Gold held near a 3-1/2-month highs on Thursday as sluggish economic data from China and the United States stoked speculation the Federal Reserve will not raise rates this year.
Spot gold steadied at $1,183.21 an ounce by 0340 GMT following a four-day rally. The metal climbed to $1,190 on Tuesday, its highest since June 22.
Data on Wednesday showed US retail sales barely rose in September and producer prices recorded their biggest decline in eight months.

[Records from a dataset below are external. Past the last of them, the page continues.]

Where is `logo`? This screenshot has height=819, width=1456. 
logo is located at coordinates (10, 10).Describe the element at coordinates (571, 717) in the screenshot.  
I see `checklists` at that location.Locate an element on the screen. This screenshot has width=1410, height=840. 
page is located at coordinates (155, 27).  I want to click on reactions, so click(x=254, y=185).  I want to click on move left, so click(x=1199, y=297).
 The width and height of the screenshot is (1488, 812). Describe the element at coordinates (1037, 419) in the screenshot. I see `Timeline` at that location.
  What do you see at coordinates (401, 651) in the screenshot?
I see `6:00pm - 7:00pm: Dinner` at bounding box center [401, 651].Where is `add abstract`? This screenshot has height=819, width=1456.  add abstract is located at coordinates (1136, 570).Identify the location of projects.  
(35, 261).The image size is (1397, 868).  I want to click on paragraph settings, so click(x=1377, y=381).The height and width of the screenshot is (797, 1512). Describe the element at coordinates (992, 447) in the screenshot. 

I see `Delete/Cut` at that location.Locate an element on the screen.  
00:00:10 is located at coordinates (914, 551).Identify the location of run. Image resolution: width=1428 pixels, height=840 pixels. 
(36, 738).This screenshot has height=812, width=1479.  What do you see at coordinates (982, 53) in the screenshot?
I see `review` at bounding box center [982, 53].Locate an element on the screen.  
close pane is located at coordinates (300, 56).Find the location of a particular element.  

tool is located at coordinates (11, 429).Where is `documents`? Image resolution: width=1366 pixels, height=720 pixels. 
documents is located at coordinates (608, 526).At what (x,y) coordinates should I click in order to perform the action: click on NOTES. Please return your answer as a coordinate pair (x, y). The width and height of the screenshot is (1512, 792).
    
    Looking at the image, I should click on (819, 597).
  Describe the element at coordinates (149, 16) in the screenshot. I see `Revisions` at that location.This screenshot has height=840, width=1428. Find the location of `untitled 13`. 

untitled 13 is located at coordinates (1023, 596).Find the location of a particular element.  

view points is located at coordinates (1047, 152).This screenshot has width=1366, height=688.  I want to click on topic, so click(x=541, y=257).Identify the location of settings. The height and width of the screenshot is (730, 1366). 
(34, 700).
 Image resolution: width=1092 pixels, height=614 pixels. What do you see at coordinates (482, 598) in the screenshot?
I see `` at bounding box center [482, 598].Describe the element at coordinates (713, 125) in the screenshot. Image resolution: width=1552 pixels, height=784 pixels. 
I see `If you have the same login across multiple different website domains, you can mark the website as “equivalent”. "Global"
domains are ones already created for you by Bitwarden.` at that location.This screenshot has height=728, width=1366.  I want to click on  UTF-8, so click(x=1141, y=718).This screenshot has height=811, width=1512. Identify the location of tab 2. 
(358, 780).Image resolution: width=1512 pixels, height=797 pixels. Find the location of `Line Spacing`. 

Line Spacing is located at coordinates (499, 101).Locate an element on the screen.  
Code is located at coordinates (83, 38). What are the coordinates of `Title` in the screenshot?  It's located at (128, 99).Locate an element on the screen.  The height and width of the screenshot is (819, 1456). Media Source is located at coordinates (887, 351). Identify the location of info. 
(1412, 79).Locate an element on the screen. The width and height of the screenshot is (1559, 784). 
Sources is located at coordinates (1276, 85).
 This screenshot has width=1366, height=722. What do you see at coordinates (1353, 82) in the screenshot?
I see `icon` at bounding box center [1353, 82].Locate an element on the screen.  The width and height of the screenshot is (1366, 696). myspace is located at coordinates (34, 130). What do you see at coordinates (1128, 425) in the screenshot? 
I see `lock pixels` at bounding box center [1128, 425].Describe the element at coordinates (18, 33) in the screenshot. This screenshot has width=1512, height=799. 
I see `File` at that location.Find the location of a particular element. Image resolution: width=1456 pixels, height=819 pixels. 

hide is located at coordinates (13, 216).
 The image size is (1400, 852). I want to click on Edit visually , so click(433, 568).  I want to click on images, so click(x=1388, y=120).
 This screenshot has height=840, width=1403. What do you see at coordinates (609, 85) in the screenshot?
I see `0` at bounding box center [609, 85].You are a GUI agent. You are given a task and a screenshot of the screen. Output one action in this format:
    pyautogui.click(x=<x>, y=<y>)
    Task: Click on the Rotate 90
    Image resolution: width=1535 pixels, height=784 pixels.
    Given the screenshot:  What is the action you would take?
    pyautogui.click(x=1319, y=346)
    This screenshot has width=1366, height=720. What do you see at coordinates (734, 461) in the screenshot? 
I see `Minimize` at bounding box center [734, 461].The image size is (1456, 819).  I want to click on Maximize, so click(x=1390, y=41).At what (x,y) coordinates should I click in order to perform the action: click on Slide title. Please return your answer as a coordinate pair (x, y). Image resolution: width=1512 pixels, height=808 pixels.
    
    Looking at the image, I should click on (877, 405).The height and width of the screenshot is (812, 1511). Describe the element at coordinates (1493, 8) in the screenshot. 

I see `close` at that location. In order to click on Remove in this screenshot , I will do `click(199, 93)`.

Consumer inflation in China cooled more than expected in September, while producer prices extended their slide to a 43rd straight month.
Investors believe the sluggishness in the US economy amidst a weak global economic backdrop may cause Fed policymakers to delay the first rate increase in nearly a decade to 2016. Gold, as a non-yielding asset, tends to benefit from ultra-low rates.
"Soft US retail and inflation combined with disinflationary China data undercut the rationale for a rate rise in some investor's view and helped propel gold," said HSBC analyst James Steel.
"But more than that, we continue to sense changing attitudes to gold from investors, with recent positive comments from some fund managers," he said.
Elliott Management Chief Executive Paul Singer said on Wednesday every institutional portfolio should be 5-10% invested in gold to protect against zero interest rates that are degrading the value of paper currency.
Gold was the one tradable asset that has been "treated unfairly", he said at the Sohn Investment Conference, adding that his fund holds gold through options.
Steel said $1,200, however, may still be a tough resistance level.
Bullion was also supported on Thursday by weakness in the dollar.
The greenback wallowed around seven-week lows against a basket of currencies, after weak US data prompted investors to scale back bets that the Fed would hike interest rates by the end of 2015.
Physical buying of gold, however, softened due to the rise in prices.
Premiums on the Shanghai Gold Exchange, an indication of demand in top consumer China, fell to about 50 cents an ounce on Thursday from $2-$3 in the previous session. Earlier in the day, the Chinese prices had even dipped to a small discount.
Among other precious metals, silver hit a 3-1/2-month high of $16.18 an ounce on Thursday. Platinum climbed to a five-week high of $1,000, while palladium also edged up.
Investors will be watching for more data due later in the session, including weekly jobless claims, for clues about the economy and its impact on the Fed monetary policy.